TEXTAUSZUG:
Von allen guten und bösen Geistern verlassen

Eine der Gesichten, die ich in meiner Kindheit erzählt bekommen habe und an die ich mich noch sehr gut erinnere, ist die von einem Köhler im Schwarzwald, der sein Herz beim Holländer-Michel gegen einen Stein tauscht. Damit ist der Köhler zwar steinreich, hat aber keine Gefühle mehr (Das Herz aus Stein von Wilhelm Hauff).

An dieses Herz aus Stein und die fehlenden Gefühle musst eich gestern denken, als ich auf der Titelseite der Süddeutschen Zeitung den Artikel „Deutschland ganz unten” gelesen hatte. In ihm wird beschrieben, wie das Göttinger Sozialamt einem Bettler den Hartz-IV-Satz kürzte. Ein eifriger Sachbearbeiter hatte festgestellt, dass einer der Sozialhilfeempfänger mit einer Blechdose vor einem Supermarkt auf dem Boden sitzend bettelt. Nach dem der Sachbearbeiter zweimal den Inhalt der Dos in Augenschein genommen hatte, errechnete er ein Monatseinkommen von 120 Euro, die als zusätzliche Einkünfte zu werten seien. Mit der entsprechenden Begründung wurde dann dem Hartz-IV Empfänger die Unterstützung von 351 auf 231 Euro gekürzt.

Ich habe den Eindruck, dass man sich zutiefst schämen muss für ein Land, in dem Steuerbetrug im großen Stiel als Kaverliersdelikt angesehen wird, in dem sich Manager mit dunkler Vergangenheit mit 20 Millionen Euro Abfindung an den Gardasee zur Ruhe setzen, aber eine Verkäuferin für vermeintliche 1,30 Euro, die sie unterschlagen haben sollen, ihre Arbeit verliert. Ich hatte geglaubt, damit hätten wir schon den Tiefpunkt erreicht. Offensichtlich habe ich mich wohl getäuscht.

BEREITGESTELLTES MATERIAL:
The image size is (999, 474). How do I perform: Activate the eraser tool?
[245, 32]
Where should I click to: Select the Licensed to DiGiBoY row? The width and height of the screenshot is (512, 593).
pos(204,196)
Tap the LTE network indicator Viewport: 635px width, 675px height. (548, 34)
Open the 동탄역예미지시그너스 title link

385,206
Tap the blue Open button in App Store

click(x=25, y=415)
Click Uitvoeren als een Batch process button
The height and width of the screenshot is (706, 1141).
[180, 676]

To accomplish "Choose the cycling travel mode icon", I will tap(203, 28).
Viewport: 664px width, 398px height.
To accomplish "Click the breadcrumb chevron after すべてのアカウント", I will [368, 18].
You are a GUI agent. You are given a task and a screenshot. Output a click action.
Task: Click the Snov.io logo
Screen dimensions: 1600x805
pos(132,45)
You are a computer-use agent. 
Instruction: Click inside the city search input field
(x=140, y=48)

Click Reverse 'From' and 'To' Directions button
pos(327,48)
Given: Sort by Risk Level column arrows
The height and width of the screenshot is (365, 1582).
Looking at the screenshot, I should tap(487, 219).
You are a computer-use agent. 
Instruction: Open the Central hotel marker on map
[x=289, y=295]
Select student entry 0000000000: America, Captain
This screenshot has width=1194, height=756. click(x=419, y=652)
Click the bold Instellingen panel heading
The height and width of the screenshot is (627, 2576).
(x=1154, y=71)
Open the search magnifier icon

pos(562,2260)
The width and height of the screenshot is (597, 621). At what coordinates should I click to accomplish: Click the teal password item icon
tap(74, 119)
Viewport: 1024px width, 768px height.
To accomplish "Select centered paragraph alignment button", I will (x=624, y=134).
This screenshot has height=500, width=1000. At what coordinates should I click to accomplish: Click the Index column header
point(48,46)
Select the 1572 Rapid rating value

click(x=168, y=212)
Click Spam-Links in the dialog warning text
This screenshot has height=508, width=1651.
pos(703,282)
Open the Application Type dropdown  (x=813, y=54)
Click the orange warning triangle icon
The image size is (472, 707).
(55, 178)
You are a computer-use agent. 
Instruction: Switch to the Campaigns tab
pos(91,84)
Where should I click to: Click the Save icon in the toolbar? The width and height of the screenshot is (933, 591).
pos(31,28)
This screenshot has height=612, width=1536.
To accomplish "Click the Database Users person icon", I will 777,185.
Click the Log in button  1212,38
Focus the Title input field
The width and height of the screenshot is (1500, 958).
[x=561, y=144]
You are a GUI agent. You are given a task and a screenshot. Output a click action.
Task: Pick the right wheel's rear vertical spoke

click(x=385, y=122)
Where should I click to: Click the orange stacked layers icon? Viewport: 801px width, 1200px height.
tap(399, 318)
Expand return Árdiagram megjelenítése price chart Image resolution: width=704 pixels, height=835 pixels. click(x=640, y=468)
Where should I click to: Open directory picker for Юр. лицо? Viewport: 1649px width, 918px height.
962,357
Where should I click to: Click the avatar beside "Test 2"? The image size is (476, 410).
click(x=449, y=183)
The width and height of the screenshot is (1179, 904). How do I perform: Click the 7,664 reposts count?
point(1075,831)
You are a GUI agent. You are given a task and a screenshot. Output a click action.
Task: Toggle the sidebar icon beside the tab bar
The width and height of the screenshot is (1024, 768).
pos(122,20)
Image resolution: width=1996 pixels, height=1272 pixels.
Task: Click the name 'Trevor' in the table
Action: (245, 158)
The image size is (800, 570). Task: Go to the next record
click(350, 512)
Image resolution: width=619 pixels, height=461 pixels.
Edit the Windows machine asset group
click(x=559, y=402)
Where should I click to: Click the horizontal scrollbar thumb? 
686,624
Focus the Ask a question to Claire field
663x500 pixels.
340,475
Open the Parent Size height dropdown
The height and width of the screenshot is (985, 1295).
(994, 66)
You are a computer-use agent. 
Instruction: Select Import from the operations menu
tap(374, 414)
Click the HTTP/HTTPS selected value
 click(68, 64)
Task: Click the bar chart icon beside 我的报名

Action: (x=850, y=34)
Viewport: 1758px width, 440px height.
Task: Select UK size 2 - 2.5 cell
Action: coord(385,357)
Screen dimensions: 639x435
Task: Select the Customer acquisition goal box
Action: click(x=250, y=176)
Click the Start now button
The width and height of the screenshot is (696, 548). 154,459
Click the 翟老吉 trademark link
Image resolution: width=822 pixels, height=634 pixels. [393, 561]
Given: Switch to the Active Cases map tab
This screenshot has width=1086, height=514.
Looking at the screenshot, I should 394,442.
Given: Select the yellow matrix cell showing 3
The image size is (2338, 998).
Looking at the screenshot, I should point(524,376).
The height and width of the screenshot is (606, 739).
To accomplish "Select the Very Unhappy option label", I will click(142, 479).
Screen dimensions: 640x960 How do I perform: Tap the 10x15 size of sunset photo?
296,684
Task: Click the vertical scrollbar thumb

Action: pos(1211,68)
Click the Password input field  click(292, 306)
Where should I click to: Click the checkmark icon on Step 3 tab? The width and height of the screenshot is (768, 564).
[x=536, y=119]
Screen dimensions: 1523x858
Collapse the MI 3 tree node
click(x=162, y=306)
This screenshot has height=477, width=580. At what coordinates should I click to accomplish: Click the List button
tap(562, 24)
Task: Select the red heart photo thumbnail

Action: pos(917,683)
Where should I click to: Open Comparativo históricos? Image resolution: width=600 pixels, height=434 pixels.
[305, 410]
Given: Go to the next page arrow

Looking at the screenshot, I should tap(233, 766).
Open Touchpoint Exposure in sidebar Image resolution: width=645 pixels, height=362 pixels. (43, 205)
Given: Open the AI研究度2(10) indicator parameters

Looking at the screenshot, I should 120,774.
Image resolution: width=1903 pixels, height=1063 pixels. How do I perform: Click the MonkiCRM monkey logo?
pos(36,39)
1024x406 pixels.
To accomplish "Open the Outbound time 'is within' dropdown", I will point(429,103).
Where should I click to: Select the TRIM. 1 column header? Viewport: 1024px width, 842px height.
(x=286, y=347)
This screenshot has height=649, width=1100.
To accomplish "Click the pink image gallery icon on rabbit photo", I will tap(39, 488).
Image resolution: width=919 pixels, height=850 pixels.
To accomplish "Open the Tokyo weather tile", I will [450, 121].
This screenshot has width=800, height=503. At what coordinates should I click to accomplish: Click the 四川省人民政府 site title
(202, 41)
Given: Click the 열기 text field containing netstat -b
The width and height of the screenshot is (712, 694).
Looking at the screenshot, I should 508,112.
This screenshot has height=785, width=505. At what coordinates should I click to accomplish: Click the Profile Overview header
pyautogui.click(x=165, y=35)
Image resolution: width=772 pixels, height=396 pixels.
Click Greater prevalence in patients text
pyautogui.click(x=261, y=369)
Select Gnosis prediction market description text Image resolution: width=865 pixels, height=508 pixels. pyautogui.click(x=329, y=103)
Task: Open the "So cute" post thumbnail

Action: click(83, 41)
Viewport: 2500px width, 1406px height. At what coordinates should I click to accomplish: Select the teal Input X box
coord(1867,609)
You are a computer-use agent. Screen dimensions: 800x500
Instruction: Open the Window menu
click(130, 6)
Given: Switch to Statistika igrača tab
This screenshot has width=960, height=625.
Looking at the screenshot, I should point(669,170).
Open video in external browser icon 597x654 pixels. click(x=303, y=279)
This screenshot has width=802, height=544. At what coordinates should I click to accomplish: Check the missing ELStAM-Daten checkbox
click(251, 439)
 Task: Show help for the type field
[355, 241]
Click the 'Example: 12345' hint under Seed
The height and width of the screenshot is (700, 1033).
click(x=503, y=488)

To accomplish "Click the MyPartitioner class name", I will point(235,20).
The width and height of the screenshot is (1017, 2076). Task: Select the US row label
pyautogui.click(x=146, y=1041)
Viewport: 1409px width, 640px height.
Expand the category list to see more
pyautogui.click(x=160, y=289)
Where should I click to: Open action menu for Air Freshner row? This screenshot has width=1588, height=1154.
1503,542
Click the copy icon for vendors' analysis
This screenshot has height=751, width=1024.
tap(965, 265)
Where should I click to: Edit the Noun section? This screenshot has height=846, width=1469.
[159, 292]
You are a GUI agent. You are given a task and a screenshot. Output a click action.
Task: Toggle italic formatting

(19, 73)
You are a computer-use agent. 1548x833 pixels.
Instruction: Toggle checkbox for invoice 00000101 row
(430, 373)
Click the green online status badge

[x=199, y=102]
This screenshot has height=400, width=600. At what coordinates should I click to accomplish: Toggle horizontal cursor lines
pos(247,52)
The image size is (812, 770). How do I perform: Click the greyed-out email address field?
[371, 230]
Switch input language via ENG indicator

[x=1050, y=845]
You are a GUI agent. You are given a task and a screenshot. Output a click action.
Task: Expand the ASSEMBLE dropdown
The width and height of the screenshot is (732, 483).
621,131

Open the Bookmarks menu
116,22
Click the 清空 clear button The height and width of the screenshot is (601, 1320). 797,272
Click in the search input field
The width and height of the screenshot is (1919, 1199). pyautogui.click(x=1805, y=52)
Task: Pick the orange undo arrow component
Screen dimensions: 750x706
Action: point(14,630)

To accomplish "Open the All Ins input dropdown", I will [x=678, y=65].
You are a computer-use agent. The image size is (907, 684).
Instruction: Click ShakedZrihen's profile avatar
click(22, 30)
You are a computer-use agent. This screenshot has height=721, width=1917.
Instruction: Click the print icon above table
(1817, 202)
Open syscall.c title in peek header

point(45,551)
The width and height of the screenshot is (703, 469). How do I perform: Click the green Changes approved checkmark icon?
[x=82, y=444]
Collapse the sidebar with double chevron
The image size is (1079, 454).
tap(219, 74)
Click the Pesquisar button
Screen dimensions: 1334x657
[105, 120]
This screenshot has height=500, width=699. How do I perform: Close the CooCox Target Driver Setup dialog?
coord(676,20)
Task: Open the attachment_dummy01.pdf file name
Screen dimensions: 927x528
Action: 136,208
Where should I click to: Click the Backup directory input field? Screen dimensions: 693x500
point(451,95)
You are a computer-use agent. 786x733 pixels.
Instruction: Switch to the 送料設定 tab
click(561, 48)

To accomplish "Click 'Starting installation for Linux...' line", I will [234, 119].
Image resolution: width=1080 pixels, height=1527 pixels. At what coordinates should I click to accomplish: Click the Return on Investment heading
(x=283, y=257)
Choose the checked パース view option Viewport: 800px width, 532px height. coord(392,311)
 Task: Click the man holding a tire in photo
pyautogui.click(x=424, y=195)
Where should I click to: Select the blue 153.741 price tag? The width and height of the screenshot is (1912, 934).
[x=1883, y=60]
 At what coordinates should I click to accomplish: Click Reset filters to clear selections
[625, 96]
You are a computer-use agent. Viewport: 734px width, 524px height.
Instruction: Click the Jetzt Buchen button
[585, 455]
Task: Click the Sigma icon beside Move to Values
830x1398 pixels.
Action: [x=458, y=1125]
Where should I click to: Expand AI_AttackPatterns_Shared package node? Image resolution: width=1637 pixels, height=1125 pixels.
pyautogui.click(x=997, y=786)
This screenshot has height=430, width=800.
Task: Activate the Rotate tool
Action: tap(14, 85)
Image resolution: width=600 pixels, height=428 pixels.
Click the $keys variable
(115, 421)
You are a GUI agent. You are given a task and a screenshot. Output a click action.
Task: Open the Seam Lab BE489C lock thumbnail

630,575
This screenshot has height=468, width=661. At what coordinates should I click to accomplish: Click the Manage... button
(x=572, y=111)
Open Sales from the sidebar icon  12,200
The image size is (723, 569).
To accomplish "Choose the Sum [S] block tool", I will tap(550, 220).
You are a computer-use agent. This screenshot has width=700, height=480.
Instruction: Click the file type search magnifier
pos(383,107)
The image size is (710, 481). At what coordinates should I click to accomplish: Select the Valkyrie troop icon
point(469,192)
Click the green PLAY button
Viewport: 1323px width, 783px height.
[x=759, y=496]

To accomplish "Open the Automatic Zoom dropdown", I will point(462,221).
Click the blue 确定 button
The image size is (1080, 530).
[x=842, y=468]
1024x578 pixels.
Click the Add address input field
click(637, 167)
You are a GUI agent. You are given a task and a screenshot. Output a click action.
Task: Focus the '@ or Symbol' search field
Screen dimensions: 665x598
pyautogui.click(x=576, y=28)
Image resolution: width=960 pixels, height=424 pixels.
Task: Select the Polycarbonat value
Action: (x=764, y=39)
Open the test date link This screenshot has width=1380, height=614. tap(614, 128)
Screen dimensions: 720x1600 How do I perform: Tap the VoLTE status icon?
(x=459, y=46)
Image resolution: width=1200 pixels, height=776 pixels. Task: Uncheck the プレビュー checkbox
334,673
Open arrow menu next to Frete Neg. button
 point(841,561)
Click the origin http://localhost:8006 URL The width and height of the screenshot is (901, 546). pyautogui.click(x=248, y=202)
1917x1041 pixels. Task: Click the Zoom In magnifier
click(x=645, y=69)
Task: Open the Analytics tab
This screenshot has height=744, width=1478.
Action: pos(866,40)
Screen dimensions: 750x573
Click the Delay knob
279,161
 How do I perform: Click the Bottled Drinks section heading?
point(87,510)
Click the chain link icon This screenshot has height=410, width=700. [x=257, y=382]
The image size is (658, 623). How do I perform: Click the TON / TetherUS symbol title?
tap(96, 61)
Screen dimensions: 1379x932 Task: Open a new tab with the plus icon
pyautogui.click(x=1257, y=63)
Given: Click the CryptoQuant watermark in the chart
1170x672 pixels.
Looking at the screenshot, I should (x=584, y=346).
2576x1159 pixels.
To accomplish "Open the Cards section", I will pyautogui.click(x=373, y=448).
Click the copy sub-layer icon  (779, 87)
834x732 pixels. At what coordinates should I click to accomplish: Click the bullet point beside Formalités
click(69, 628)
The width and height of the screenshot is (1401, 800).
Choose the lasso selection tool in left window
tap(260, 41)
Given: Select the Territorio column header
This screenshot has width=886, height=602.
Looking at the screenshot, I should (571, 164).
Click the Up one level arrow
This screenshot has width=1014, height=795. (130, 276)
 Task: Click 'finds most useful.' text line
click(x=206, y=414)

AUFGABEN:
1 - Gib aus dem Textauszug den Abschnitt wörtlich aus, der mit „Ich habe den“ beginnt und mit „mich wohl getäuscht.“ endet.
2 - Nenne sämtliche Geldbeträge in Euro, die im Textauszug vorkommen.

LÖSUNGEN:
1 -
Ich habe den Eindruck, dass man sich zutiefst schämen muss für ein Land, in dem Steuerbetrug im großen Stiel als Kaverliersdelikt angesehen wird, in dem sich Manager mit dunkler Vergangenheit mit 20 Millionen Euro Abfindung an den Gardasee zur Ruhe setzen, aber eine Verkäuferin für vermeintliche 1,30 Euro, die sie unterschlagen haben sollen, ihre Arbeit verliert. Ich hatte geglaubt, damit hätten wir schon den Tiefpunkt erreicht. Offensichtlich habe ich mich wohl getäuscht.

2 - 120 Euro, 351 Euro, 231 Euro, 20 Millionen Euro, 1,30 Euro